A l’issue de la première conférence internationale sur la Syrie (Genève 1), le 30 juin 2012, les grandes puissances avaient signé un plan de règlement du conflit prévoyant une transition politique, mais qui est resté lettre morte. « Il était peut-être trop tôt en 2012. Mais aujourd’hui nous voyons des contacts qui n’étaient pas possibles en 2012 », a estimé Annan.

Sur le plan militaire, Washington a affiché sa volonté d’intensifier les bombardements aériens contre les jihadistes de l’EI en Syrie et en irak.

« Nous prévoyons d’intensifier notre campagne aérienne, y compris avec des appareils supplémentaires de la coalition et des Etats-Unis, pour cibler l’EI avec des frappes plus nombreuses et plus fortes », a déclaré le ministre américain de la Défense, Ashton Carter, devant la commission des forces armées du Sénat.

« Nous ne nous interdirons pas de soutenir des partenaires capables de mener à l’occasion des attaques contre l’EI, ou de mener ces missions nous-mêmes, que ce soit par des frappes aériennes ou des actions directes au sol », a ajouté Carter.

Ce dernier a laissé entendre que des militaires américains pourraient de nouveau participer à des opérations terrestres contre l’EI, comme celle menée la semaine dernière par des forces spéciales pour libérer 70 prisonniers du groupe djihadiste. Cette opération a coûté la vie à un soldat américain, le premier à mourir en Irak depuis 2011.
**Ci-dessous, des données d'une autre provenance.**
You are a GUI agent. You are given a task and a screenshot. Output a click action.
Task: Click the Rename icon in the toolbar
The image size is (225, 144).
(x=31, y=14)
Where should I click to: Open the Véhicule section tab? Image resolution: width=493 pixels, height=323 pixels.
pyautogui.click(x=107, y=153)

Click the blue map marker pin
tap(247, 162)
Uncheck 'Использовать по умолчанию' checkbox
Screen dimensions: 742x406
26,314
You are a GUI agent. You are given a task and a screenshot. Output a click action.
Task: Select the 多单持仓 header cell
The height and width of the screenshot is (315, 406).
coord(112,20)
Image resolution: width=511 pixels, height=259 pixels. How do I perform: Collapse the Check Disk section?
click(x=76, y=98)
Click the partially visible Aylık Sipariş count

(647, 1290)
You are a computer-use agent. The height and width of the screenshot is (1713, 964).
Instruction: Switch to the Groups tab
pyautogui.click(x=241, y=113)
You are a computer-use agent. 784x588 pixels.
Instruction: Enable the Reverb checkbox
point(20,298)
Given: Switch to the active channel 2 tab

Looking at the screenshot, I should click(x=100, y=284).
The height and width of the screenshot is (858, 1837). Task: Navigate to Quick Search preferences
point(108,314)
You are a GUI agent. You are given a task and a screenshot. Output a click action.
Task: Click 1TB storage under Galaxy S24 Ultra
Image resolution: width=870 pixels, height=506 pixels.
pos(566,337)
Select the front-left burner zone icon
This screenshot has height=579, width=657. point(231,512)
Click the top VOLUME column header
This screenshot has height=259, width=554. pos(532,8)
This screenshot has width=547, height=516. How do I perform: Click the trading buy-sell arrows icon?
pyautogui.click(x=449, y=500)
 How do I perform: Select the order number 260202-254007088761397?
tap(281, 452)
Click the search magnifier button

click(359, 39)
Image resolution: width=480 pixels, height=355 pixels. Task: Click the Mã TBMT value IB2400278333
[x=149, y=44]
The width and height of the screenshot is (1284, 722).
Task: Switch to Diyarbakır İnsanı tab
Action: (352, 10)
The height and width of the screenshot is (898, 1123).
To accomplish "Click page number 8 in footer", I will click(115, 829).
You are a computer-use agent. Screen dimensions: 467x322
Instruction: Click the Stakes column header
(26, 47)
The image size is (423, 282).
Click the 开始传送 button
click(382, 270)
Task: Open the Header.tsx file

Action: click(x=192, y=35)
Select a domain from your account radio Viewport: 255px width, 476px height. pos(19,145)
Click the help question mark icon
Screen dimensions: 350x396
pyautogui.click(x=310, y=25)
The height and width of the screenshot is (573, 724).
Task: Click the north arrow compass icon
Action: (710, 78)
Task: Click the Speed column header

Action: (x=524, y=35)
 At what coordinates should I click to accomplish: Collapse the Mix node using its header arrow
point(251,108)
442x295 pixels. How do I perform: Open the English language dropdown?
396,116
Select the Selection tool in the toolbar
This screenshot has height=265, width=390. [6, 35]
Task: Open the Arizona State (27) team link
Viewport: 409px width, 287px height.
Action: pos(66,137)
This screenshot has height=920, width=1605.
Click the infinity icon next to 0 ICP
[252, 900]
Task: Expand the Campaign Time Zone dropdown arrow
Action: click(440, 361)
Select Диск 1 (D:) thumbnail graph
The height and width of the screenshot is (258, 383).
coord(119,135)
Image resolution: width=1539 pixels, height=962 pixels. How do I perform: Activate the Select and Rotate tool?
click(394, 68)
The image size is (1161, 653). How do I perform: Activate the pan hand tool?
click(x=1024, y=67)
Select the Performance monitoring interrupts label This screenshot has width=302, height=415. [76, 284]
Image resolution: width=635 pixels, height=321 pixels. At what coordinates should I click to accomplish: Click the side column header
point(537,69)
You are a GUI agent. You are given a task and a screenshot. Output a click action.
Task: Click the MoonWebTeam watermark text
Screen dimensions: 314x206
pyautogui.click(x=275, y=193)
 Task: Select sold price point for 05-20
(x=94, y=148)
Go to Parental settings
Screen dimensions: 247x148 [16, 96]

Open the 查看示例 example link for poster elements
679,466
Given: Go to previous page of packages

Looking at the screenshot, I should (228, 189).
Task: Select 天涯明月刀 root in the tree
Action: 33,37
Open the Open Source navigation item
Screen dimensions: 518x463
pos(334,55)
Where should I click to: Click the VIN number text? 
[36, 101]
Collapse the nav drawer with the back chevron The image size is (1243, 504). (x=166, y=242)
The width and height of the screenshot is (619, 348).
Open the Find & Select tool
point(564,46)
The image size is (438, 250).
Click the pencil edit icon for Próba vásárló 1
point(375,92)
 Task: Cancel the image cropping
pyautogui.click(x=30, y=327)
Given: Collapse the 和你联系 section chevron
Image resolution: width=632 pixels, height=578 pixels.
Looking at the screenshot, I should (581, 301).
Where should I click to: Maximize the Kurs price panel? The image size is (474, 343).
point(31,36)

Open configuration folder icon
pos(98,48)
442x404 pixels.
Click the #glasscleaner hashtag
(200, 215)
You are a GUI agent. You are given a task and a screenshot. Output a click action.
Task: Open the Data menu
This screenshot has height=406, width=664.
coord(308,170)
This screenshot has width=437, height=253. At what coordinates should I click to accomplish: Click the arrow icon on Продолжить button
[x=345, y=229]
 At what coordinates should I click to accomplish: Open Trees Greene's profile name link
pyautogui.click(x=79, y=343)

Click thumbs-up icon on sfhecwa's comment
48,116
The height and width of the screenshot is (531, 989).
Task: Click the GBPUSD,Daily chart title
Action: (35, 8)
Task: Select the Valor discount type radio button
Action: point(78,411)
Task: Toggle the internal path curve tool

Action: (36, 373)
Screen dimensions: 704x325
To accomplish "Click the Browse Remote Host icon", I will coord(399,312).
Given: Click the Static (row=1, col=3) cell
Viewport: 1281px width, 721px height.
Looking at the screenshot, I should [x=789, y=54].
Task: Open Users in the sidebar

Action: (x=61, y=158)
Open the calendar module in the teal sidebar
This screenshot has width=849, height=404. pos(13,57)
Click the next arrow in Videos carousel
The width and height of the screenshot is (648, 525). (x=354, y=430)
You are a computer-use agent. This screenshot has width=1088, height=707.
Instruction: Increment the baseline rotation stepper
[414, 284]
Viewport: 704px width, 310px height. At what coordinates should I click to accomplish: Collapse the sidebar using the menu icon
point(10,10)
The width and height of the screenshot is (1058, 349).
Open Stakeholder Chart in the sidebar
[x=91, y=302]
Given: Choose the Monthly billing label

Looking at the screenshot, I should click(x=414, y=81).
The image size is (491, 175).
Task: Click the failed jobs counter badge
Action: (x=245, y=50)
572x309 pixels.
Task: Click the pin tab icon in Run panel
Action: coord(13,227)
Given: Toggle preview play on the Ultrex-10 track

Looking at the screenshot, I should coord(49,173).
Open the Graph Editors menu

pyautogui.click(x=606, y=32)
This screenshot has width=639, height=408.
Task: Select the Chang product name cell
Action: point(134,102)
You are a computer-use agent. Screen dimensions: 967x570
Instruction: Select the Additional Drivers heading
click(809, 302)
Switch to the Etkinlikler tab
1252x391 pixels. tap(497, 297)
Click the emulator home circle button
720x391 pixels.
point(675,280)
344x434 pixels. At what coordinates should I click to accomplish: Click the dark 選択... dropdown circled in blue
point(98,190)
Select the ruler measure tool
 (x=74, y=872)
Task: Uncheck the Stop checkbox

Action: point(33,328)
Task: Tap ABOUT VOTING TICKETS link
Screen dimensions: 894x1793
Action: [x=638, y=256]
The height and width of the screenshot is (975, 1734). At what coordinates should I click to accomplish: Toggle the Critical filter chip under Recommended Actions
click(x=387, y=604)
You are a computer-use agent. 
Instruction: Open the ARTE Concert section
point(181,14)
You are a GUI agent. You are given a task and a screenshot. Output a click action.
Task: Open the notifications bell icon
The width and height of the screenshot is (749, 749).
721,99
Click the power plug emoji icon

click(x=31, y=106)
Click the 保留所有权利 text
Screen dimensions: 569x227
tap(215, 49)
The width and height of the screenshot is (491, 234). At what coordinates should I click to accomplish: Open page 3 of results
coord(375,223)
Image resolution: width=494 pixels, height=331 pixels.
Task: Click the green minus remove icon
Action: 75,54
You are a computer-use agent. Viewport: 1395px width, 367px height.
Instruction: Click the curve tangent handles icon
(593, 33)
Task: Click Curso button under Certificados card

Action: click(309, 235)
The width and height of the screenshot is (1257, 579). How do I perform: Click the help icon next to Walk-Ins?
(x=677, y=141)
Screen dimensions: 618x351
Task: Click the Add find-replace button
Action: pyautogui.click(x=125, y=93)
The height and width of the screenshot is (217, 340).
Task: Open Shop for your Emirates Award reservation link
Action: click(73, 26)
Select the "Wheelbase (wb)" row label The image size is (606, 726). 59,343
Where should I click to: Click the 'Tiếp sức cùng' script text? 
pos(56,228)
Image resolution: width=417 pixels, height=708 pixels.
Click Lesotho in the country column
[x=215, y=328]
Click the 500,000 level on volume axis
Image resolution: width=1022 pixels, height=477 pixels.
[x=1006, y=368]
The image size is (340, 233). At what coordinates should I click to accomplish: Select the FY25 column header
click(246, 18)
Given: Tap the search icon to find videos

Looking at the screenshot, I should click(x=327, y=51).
Les Américains et leurs alliés pilotent une coalition internationale contre l’EI et soutiennent certains rebelles syriens ennemis du régime. De son côté, la Russie a lancé il y a près d’un mois une campagne de bombardements aériens en Syrie. Une intervention contre le « terrorisme », affirme Moscou. Des raids destinés à sauver le chef de l’Etat syrien, accusent Washington et ses partenaires.

Ashton Carter a précisé que Washington se concentrerait désormais sur « trois R »: Raqa, Ramadi et raids. Ramadi est la capitale de la province d’Anbar, dans l’ouest de l’Irak, que les forces irakiennes tentent de reprendre à l’EI, avec le soutien des frappes aériennes de la coalition.